Si tratta però in molte città del Sud, Taranto compresa, di una condizione bifronte – spiega Daniele Simon, segretario del NIDIL CGIL di Taranto – abbiamo ad esempio a Taranto, da una parte 16 rider ufficiali che lavorano per piattaforme internazionali come Glovo, Just Eat o Deliveroo, e dall’altra uno stuolo di rider non ufficiali che in molti casi lavorano in nero, senza tutele e spesso neanche in grado di garantire le condizioni di sicurezza della sanità pubblica che l’attuale pandemia impone.

Il food-delivery però è giusto ricordarlo è una necessità dettata dalle misure di distanziamento sociale previste dai DPCM governativi – spiega il segretario generale della CGIL di Taranto, Paolo Peluso – una condizione imposta, che se da una parte non può e non deve generare lavoro sommerso e illegale, dall’altra diventa una scialuppa di salvataggio per la piccola e media ristorazione che oggi vive una condizione di estrema criticità. Invochiamo pertanto una soluzione che, anche attraverso forme di sostegno economico, prenda in considerazione tutti i diritti in campo:

quello dei lavoratori ma anche quello delle aziende che scelgono il lavoro regolare.

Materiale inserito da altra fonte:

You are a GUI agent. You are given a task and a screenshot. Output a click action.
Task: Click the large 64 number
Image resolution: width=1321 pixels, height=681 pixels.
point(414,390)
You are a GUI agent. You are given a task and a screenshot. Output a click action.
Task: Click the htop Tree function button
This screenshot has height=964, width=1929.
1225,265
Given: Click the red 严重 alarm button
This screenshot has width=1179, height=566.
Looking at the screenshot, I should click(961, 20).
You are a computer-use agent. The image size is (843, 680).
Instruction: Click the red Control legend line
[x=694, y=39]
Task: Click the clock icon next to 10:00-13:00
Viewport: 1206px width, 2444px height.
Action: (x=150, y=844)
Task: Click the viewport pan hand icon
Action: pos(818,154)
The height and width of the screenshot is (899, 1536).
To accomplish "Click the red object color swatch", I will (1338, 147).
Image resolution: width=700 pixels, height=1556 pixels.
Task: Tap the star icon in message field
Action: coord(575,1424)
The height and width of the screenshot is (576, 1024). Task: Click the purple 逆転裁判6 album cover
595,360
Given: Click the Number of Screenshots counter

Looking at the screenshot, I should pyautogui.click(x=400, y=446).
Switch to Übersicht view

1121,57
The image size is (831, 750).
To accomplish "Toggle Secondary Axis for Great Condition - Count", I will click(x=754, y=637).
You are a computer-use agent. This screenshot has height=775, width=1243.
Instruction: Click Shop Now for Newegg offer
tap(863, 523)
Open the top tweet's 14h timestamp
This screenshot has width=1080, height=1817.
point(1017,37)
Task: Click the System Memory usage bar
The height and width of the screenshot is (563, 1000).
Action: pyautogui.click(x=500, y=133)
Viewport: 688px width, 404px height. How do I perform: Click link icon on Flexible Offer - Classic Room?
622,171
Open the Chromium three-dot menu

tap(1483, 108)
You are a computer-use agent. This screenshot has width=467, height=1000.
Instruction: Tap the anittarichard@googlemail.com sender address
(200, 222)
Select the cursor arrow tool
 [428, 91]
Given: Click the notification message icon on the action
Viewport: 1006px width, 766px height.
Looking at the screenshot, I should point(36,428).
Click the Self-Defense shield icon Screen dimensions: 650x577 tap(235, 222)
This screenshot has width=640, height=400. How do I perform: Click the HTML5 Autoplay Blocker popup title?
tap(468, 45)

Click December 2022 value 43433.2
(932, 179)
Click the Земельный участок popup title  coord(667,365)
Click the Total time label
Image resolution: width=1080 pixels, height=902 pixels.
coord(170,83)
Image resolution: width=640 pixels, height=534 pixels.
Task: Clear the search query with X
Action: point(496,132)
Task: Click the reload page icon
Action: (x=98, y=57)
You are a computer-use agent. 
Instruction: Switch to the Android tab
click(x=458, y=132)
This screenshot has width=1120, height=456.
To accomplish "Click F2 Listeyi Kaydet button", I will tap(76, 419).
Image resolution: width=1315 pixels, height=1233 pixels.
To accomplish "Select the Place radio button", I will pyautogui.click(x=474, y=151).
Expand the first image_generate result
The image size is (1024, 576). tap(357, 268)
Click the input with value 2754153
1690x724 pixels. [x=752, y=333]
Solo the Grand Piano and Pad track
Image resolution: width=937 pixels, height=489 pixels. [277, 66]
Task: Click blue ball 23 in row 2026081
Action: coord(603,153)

Parliamo di un settore, quello del personale per la consegna a domicilio, già fortemente precario – dice ancora Simon – che in questi giorni ha finalmente messo in discussione il contratto nazionale capestro firmato tra Assodelivery e l’UGL, e che dopo aver visto crollare introiti e tutele deve finalmente superare l’assurdo principio del cottimo che al Sud sconta anche la concorrenza sleale del lavoro nero, fatto ad esempio di pochi centesimi a consegna.

La CGIL di Taranto pertanto scrive alle istituzioni territoriali deputate al controllo al fine di convocare un tavolo di discussione anche con le Associazioni di categoria della ristorazione, che serva anche ad evitare “il rischio di interposizione illecita e quello di lavoro sommerso o irregolare”, ma anche per mettere in atto tutti gli “strumenti efficaci” per sostenere i rider e l’economia legale del settore di riferimento.

Tutte le attività commerciali, che siano della ristorazione ma anche di altri codici ATECO, che in questo momento producono lavoro regolare, applicano contratti, assumono direttamente o si rivolgono a piattaforme di intermediazioni, vanno sostenute – dice Peluso – e per questo sarà utile chiedere strumenti di sostegno economico adeguato per rispondere alle esigenze di questo settore e interrompere la spirale del lavoro al ribasso.